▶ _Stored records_
━━━

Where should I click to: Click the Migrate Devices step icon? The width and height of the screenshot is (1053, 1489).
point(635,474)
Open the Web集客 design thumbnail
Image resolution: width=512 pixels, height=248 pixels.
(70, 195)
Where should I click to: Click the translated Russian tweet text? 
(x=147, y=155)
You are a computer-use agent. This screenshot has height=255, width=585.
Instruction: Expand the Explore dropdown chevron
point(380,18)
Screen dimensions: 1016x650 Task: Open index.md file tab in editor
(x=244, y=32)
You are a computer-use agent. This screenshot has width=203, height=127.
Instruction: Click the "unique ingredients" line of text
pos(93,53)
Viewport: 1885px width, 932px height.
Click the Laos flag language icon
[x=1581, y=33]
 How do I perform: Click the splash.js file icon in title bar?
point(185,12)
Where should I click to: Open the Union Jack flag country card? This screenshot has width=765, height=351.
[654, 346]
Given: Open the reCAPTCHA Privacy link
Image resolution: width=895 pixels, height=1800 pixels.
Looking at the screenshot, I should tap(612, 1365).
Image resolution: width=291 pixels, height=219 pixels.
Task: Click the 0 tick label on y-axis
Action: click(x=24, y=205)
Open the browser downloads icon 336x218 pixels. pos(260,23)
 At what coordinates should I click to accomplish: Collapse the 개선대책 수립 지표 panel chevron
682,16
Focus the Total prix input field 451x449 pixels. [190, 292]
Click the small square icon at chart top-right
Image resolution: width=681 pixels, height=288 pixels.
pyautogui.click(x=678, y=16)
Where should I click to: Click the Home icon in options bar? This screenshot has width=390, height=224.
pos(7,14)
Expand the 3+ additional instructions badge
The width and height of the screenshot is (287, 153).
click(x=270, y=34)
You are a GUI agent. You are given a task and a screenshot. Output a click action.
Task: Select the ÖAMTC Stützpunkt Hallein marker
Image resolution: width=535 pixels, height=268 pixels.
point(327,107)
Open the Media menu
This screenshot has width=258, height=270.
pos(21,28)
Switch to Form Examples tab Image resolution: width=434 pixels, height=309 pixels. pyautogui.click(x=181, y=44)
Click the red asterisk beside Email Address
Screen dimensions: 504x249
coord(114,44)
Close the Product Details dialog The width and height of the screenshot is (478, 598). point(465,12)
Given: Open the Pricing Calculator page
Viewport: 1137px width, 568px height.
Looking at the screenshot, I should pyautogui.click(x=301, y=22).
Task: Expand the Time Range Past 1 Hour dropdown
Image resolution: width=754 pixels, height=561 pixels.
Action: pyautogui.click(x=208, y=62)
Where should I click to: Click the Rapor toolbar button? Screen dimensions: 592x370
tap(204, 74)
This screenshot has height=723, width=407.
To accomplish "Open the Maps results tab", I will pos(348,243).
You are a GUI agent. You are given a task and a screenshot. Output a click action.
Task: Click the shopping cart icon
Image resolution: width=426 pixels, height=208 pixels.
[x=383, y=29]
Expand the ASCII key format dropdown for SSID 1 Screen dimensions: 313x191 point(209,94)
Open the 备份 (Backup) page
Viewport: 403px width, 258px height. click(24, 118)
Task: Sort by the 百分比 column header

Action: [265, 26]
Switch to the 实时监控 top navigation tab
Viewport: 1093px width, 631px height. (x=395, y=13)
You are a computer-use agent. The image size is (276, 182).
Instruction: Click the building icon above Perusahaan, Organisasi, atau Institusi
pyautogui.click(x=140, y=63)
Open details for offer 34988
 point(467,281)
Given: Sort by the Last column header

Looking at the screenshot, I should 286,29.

━━━

▶ _Work instruction_
Exact transcription of the records is all that is wanted.

▶ _Completed task_
Where should I click to: Click the Migrate Devices step icon? The width and height of the screenshot is (1053, 1489).
point(635,474)
Open the Web集客 design thumbnail
Image resolution: width=512 pixels, height=248 pixels.
(70, 195)
Where should I click to: Click the translated Russian tweet text? 
(x=147, y=155)
You are a computer-use agent. This screenshot has height=255, width=585.
Instruction: Expand the Explore dropdown chevron
point(380,18)
Screen dimensions: 1016x650 Task: Open index.md file tab in editor
(x=244, y=32)
You are a computer-use agent. This screenshot has width=203, height=127.
Instruction: Click the "unique ingredients" line of text
pos(93,53)
Viewport: 1885px width, 932px height.
Click the Laos flag language icon
[x=1581, y=33]
 How do I perform: Click the splash.js file icon in title bar?
point(185,12)
Where should I click to: Open the Union Jack flag country card? This screenshot has width=765, height=351.
[654, 346]
Given: Open the reCAPTCHA Privacy link
Image resolution: width=895 pixels, height=1800 pixels.
Looking at the screenshot, I should tap(612, 1365).
Image resolution: width=291 pixels, height=219 pixels.
Task: Click the 0 tick label on y-axis
Action: click(x=24, y=205)
Open the browser downloads icon 336x218 pixels. pos(260,23)
 At what coordinates should I click to accomplish: Collapse the 개선대책 수립 지표 panel chevron
682,16
Focus the Total prix input field 451x449 pixels. [190, 292]
Click the small square icon at chart top-right
Image resolution: width=681 pixels, height=288 pixels.
pyautogui.click(x=678, y=16)
Where should I click to: Click the Home icon in options bar? This screenshot has width=390, height=224.
pos(7,14)
Expand the 3+ additional instructions badge
The width and height of the screenshot is (287, 153).
click(x=270, y=34)
You are a GUI agent. You are given a task and a screenshot. Output a click action.
Task: Select the ÖAMTC Stützpunkt Hallein marker
Image resolution: width=535 pixels, height=268 pixels.
point(327,107)
Open the Media menu
This screenshot has width=258, height=270.
pos(21,28)
Switch to Form Examples tab Image resolution: width=434 pixels, height=309 pixels. pyautogui.click(x=181, y=44)
Click the red asterisk beside Email Address
Screen dimensions: 504x249
coord(114,44)
Close the Product Details dialog The width and height of the screenshot is (478, 598). point(465,12)
Given: Open the Pricing Calculator page
Viewport: 1137px width, 568px height.
Looking at the screenshot, I should pyautogui.click(x=301, y=22).
Task: Expand the Time Range Past 1 Hour dropdown
Image resolution: width=754 pixels, height=561 pixels.
Action: pyautogui.click(x=208, y=62)
Where should I click to: Click the Rapor toolbar button? Screen dimensions: 592x370
tap(204, 74)
This screenshot has height=723, width=407.
To accomplish "Open the Maps results tab", I will pos(348,243).
You are a GUI agent. You are given a task and a screenshot. Output a click action.
Task: Click the shopping cart icon
Image resolution: width=426 pixels, height=208 pixels.
[x=383, y=29]
Expand the ASCII key format dropdown for SSID 1 Screen dimensions: 313x191 point(209,94)
Open the 备份 (Backup) page
Viewport: 403px width, 258px height. click(24, 118)
Task: Sort by the 百分比 column header

Action: [265, 26]
Switch to the 实时监控 top navigation tab
Viewport: 1093px width, 631px height. (x=395, y=13)
You are a computer-use agent. The image size is (276, 182).
Instruction: Click the building icon above Perusahaan, Organisasi, atau Institusi
pyautogui.click(x=140, y=63)
Open details for offer 34988
 point(467,281)
Given: Sort by the Last column header

Looking at the screenshot, I should 286,29.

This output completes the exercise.